Dependency Injection
Moost provides dependency injection through @prostojs/infact. There are no modules, no providers arrays, no forRoot() — mark a class @Injectable() and Moost manages its lifecycle.
Injectable Classes
The @Injectable() decorator marks a class as managed by Moost's DI system. Once marked, Moost creates and provides instances automatically when they appear as constructor parameters.
import { Injectable } from 'moost'
@Injectable()
class UserService {
findById(id: string) { /* ... */ }
}By default, injectable classes are singletons — a single instance shared for the entire app lifetime.
Scopes
Moost supports two scopes:
| Scope | Behavior |
|---|---|
SINGLETON (default) | One instance for the entire app |
FOR_EVENT | Fresh instance per event (HTTP request, CLI command, etc.) |
@Injectable('FOR_EVENT')
class RequestState {
// new instance for each event
}Scope Rule
Do not inject FOR_EVENT classes into singletons.
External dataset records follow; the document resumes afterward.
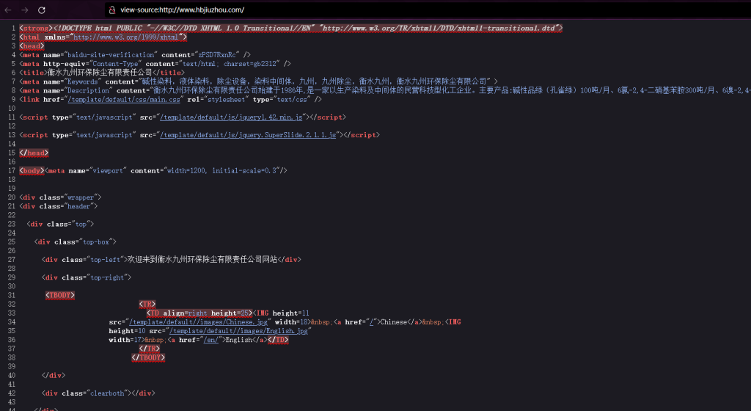Open the Chinese.jpg image link
The width and height of the screenshot is (751, 411).
click(x=199, y=322)
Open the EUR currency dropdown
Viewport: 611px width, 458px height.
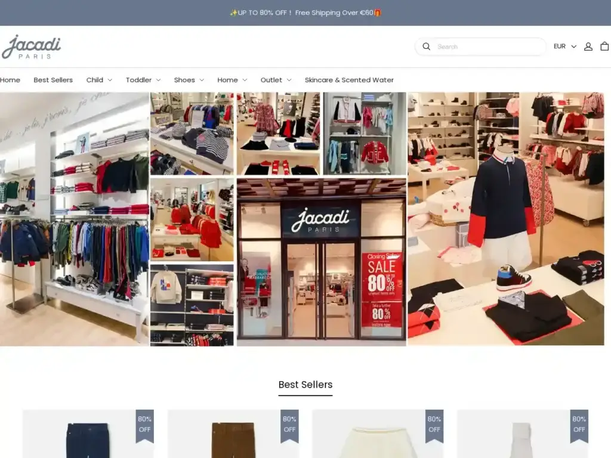coord(564,46)
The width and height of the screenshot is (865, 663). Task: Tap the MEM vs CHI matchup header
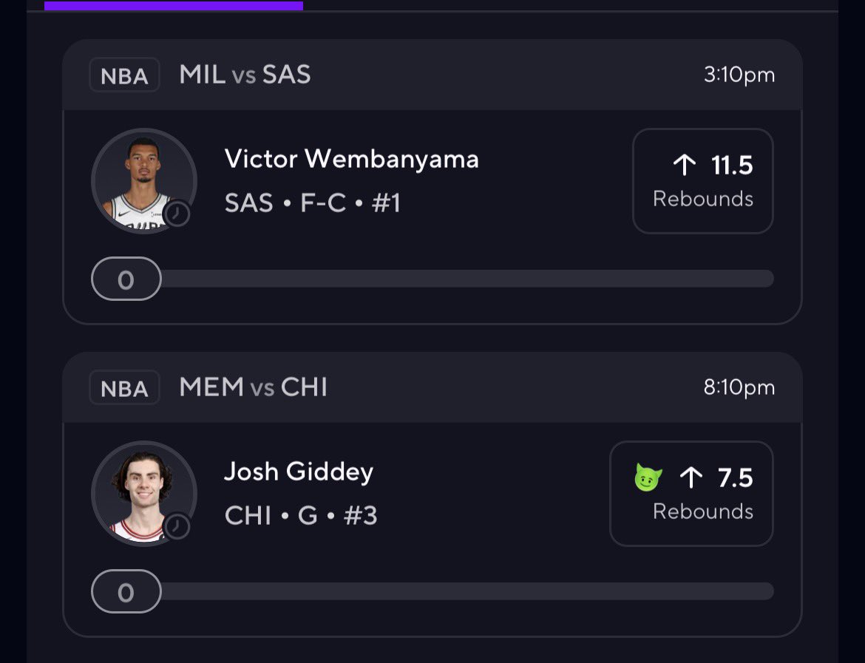click(253, 387)
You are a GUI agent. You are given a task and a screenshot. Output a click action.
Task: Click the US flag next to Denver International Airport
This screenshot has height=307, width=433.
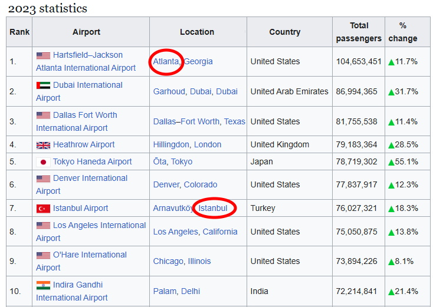coord(43,179)
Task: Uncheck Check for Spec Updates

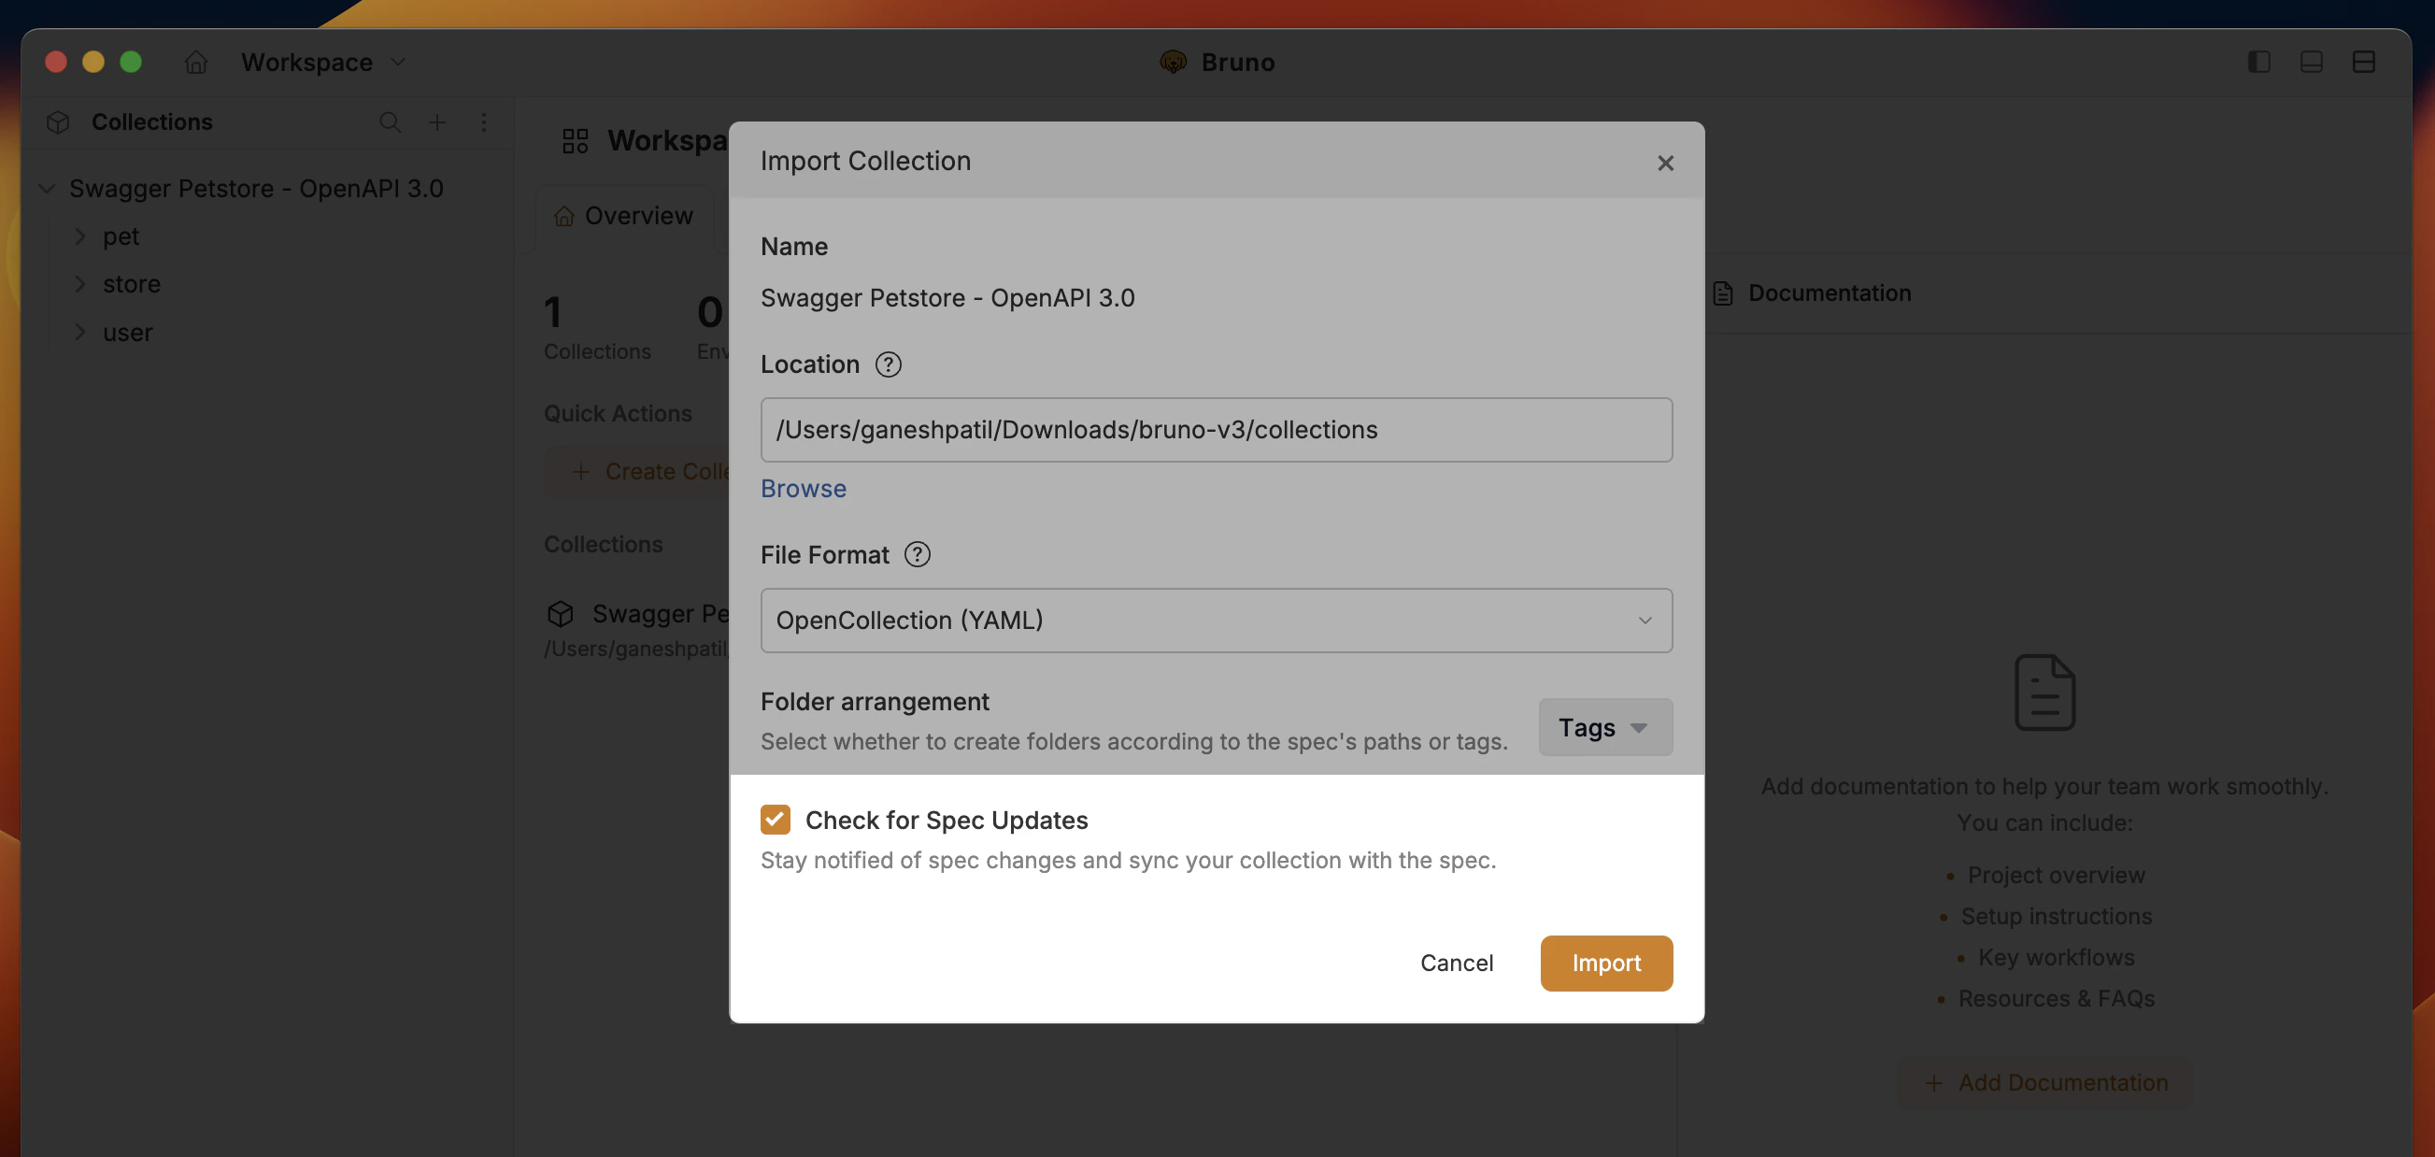Action: (775, 819)
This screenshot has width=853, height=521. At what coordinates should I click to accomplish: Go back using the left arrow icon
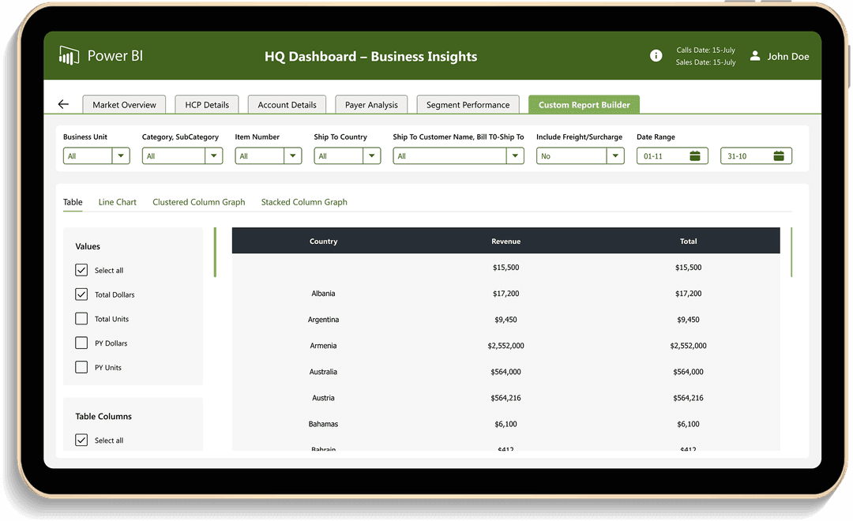[x=63, y=104]
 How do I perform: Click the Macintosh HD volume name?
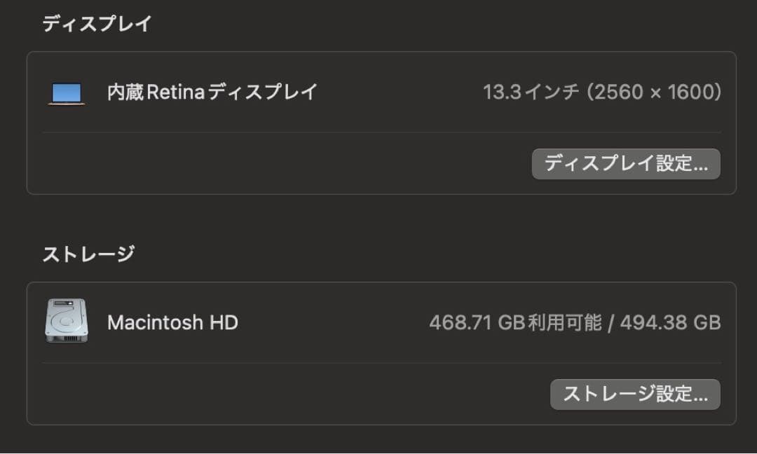click(x=172, y=322)
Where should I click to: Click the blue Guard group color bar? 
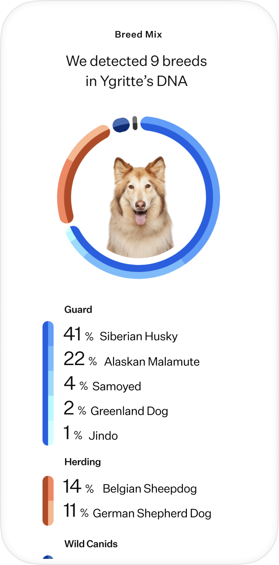[x=48, y=383]
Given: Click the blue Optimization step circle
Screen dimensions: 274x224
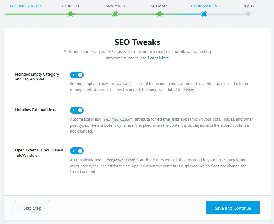Looking at the screenshot, I should coord(204,14).
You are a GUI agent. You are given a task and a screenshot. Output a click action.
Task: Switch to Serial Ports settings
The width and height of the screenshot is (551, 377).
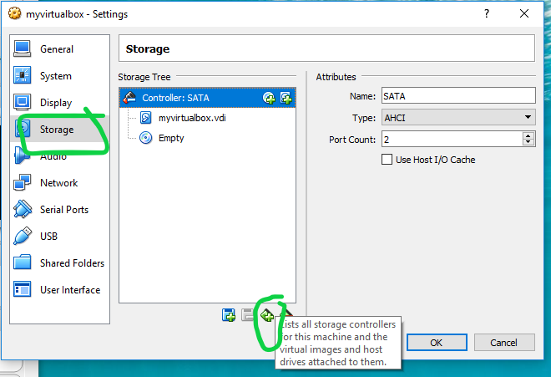(x=63, y=210)

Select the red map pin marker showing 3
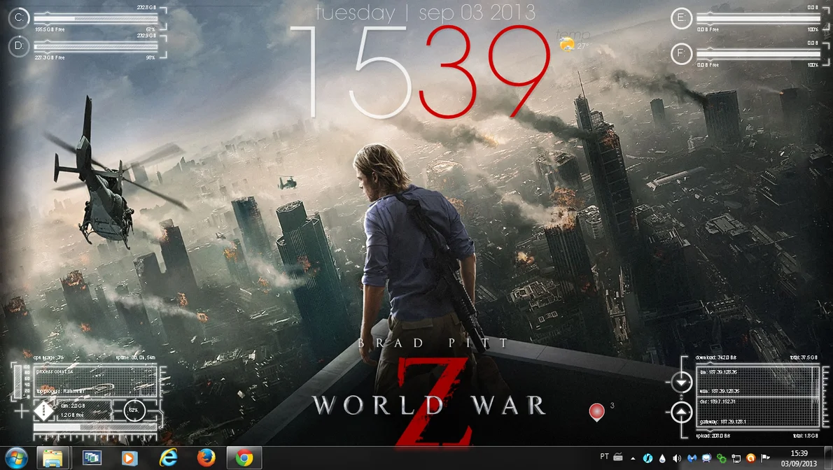(x=596, y=411)
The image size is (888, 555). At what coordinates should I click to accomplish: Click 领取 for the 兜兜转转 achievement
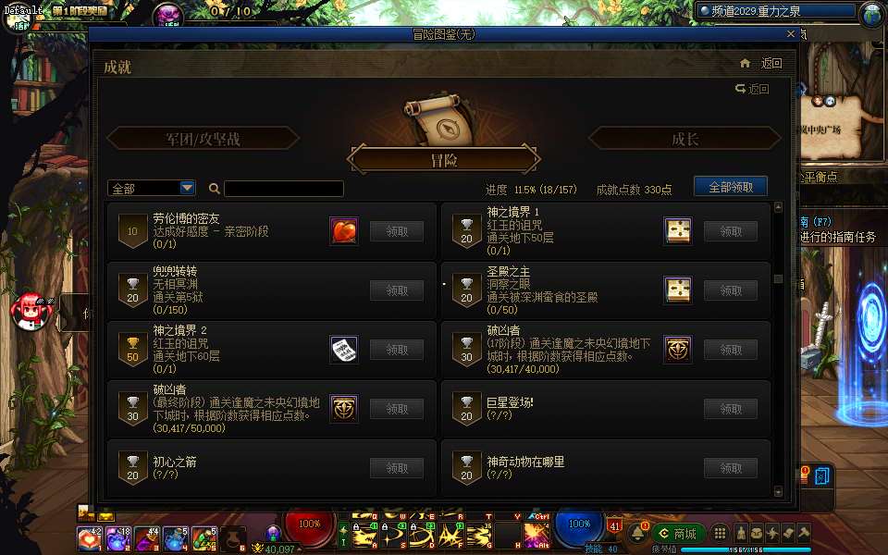tap(397, 290)
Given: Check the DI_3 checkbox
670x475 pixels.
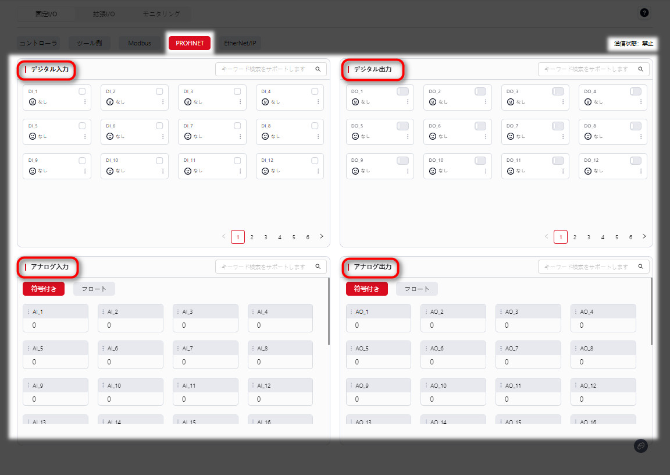Looking at the screenshot, I should click(x=237, y=91).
Singletons are created once, so an event-scoped dependency inside one would break event isolation. The reverse — injecting singletons into FOR_EVENT classes — is fine.
Controllers and DI
Controllers are automatically injectable (the @Controller() decorator handles this). Add constructor parameters typed as injectable classes and Moost resolves them:
import { Controller } from 'moost'
@Controller()
class UserController {
constructor(private users: UserService) {}
}To make a controller event-scoped, add @Injectable('FOR_EVENT'):
@Injectable('FOR_EVENT')
@Controller()
class SessionController {
constructor(private state: RequestState) {}
}Integration with Pipes
When a constructor parameter or property has metadata (e.g., @Param(), @Resolve()), the pipes pipeline processes the value before injection — resolving, transforming, and validating it.